The FBI reported that a Chinese manufacturing company, Chongqing Huafu Industry Co., obtained trade secrets from Metaldyne Corp. in an effort to undercut the price the supplier charges for a sophisticated connecting rod used in truck engines, the FBI said.
Anne Lockwood, a former vice president of sales at Metaldyne and Fuping Liu, a company engineer, were charged Tuesday with conspiracy to steal and transmit trade secrets.
If convicted, both defendants face a potential prison sentence of 10 years and a fine of up to $250,000.
The arrests come amid heightened concern over industrial espionage and the theft of intellectual property by firms in China, where manufacturing is booming with limited oversight. The United States has prosecuted several cases involving theft of trade secrets under the Economic Espionage Act of 1996.
Lockwood, 52, joined Taylor-based Masco Industries in 1989. Masco became one of three companies that were combined in 2000 to form Metaldyne. She became vice president of sales for Metaldyne in October 2003.
Lockwood, who was arrested Tuesday at her Rochester Hills, Mich., home, was released on a $10,000 unsecured personal bond by U.S. Magistrate Judge Mona Majzoub and ordered to surrender her passport.
Lockwood’s lawyer, Mark Kriger, declined to comment. She didn’t return a message left at her home.
Liu, 41, a U.S. citizen living in Shanghai, was arrested at a hotel near Detroit Metro Airport on Tuesday. The FBI said he was scheduled to return to China today.
He joined Masco in 1998, working at its North Vernon, Ind., facility before he joined the company’s Shanghai office.
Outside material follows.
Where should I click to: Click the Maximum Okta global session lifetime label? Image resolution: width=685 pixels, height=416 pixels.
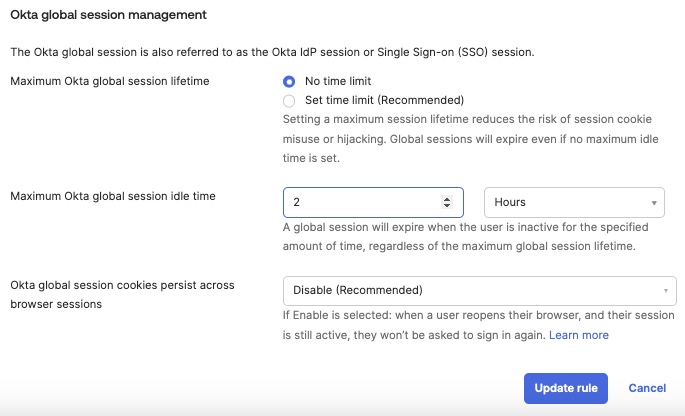point(109,81)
He left Metaldyne in April 2004.
After leaving Metaldyne, he became director of technology for the Shanghai office of GKN Sinter Metals, a competitor of Metaldyne based in Auburn Hills.
Liu also is accused of stealing confidential information from GKN and passing it along to Lockwood.
According to the affidavit, Metaldyne spent more than a decade and millions of dollars developing special metal connecting rods for large truck engines built by Chicago-based International Truck and Engine, a unit of Navistar International.
The rods generate millions in sales for the Metaldyne, the FBI said.
Metaldyne says although some trade secrets were compromised — including the blueprints for a prototype for a high-tech 2007 truck engine — it doesn’t believe the Chinese company will be able to duplicate the rods, according to the affidavit and company spokeswoman Myra Moreland.
“We’re not aware of any copycat products.” Moreland said
The company is currently producing a new rod, which is in the prototype phase, that will go into production in June 2006.
The rods are made at the company’s North Vernon, Ind., plant — using special presses made by Germany-based Mueller-Weingarten and furnaces designed by Wixom-based Pacific Industrial Furnace Company. GKN is the only other company that produces comparable connecting rods.